News
SHA is Not Working: Meru Politician Makarina Calls Out Government as Ex-DCI Kinoti Offsets His Hospital Bill
The politician revealed that SHIF would only cover what he described as “peanuts” – an amount so negligible that he claimed it was equivalent to the cost of making a single phone call.
Prominent businessman and politician Michael Makarina has publicly criticized Kenya’s Social Health Authority (SHA) after the system failed to cover his hospital admission costs, forcing former DCI boss George Kinoti to intervene
NAIROBI – A midnight medical emergency has exposed the deep-rooted challenges facing Kenya’s ambitious Social Health Insurance Fund (SHIF), with Meru businessman and politician Michael Makarina becoming the latest high-profile critic of President William Ruto’s flagship healthcare reform.
In a scathing Facebook post on Tuesday, Makarina detailed how the much-touted health insurance system failed him during a critical moment, describing SHIF as “mambo ya karatasi” (just paperwork) that exists only in government press conferences but fails ordinary Kenyans when they need it most.
Makarina’s ordeal began when he arrived at Aga Khan University Hospital at midnight, experiencing severe pain and weakness.
While his condition required immediate medical attention, the hospital’s admission process stalled due to SHIF’s inadequate coverage.
“I was in pain, overwhelmed and weak. My wife was running up and down, trying to push things through SHA and SHIF. She tried. But nothing was moving,” Makarina recounted in his post.
The politician revealed that SHIF would only cover what he described as “peanuts” – an amount so negligible that he claimed it was equivalent to the cost of making a single phone call.
This revelation highlights a critical gap between the government’s promises of universal healthcare coverage and the reality experienced by patients.
The situation took an unexpected turn when former Directorate of Criminal Investigations (DCI) boss George Kinoti saw Makarina’s social media post and immediately intervened.
Kinoti contacted Makarina’s wife and assured her that he would handle the entire hospital bill.
“Former DCI boss George Kinoti saw my post, called immediately and told my wife, ‘Mama, relax. I got this.’ He cleared the full hospital admission bill not because I couldn’t afford it but for the brotherhood we’ve shared over the years,” Makarina disclosed.
The swift intervention by Kinoti, who acted within hours of seeing the post, stood in stark contrast to the bureaucratic delays and inadequate coverage offered by the official health insurance system.

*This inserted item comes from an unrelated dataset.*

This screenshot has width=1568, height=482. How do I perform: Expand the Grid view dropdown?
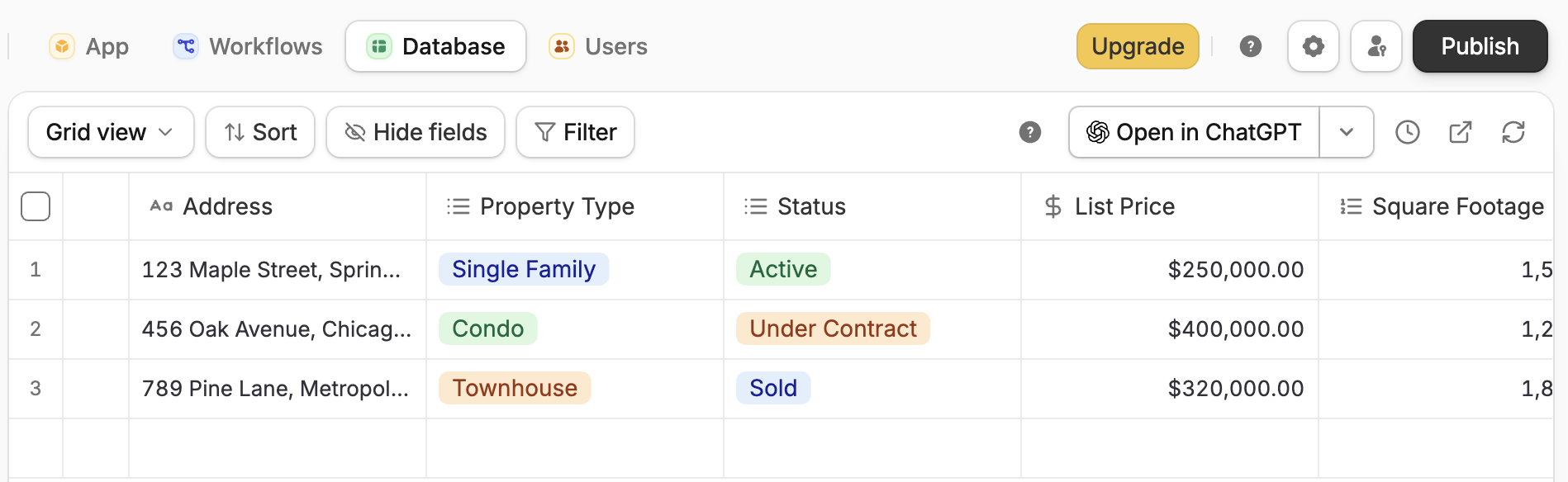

Makarina’s experience is particularly significant given his status as a prominent businessman and politician who presumably has access to better healthcare options than ordinary Kenyans and has been a proponent of the broad based government.
If the system fails someone of his stature, it raises serious questions about its effectiveness for average citizens.
“That’s when I saw the system for what it is – a big name, but no muscle,” Makarina stated, delivering a damning assessment of the healthcare reform that was supposed to revolutionize medical services in Kenya.
The incident has broader political ramifications for President Ruto’s administration.
Makarina directly linked the healthcare system’s failures to the government’s declining popularity, arguing that such basic service delivery failures are eroding public trust.
“SHA is not working. SHIF is a sweet story in press conferences, but a nightmare at the ground level. That’s why wananchi are frustrated, angry, and disillusioned. The government is losing the people not because of propaganda but because of its own failure to fix the basics,” he wrote.
This criticism comes at a time when the Kenya Kwanza Alliance administration is already facing mounting pressure over various governance issues, making healthcare delivery failures particularly damaging to its credibility.
The Social Health Authority and SHIF were introduced as part of President Ruto’s campaign promises to provide universal healthcare coverage to all Kenyans.
The system was designed to replace the previous National Hospital Insurance Fund (NHIF) with a more comprehensive and efficient health insurance scheme.
However, Makarina’s experience suggests that the transition has been problematic, with patients caught between an old system that has been phased out and a new one that has yet to deliver on its promises.
Makarina’s public criticism adds to growing calls for immediate reforms to address the healthcare system’s shortcomings.
His statement that he will “continue to speak for the mwananchi wa kawaida” (ordinary citizens) suggests that more high-profile figures may begin voicing similar concerns.
The incident also raises questions about the government’s communication strategy, with Makarina noting the disconnect between press conference promises and ground-level reality.
As Kenya continues to grapple with healthcare delivery challenges, cases like Makarina’s serve as important wake-up calls for policymakers.
The fact that a prominent politician had to rely on personal connections rather than official channels to access healthcare highlights the urgent need for comprehensive system reforms.
The government now faces the challenge of addressing these concerns while maintaining public confidence in its healthcare initiatives.
Without significant improvements to SHIF’s coverage and efficiency, more Kenyans may find themselves in similar situations, potentially undermining the entire healthcare reform agenda.
For now, Makarina’s experience stands as a stark reminder that in Kenya’s healthcare system, personal networks often prove more reliable than institutional promises – a reality that the government must address if it hopes to achieve its universal healthcare goals.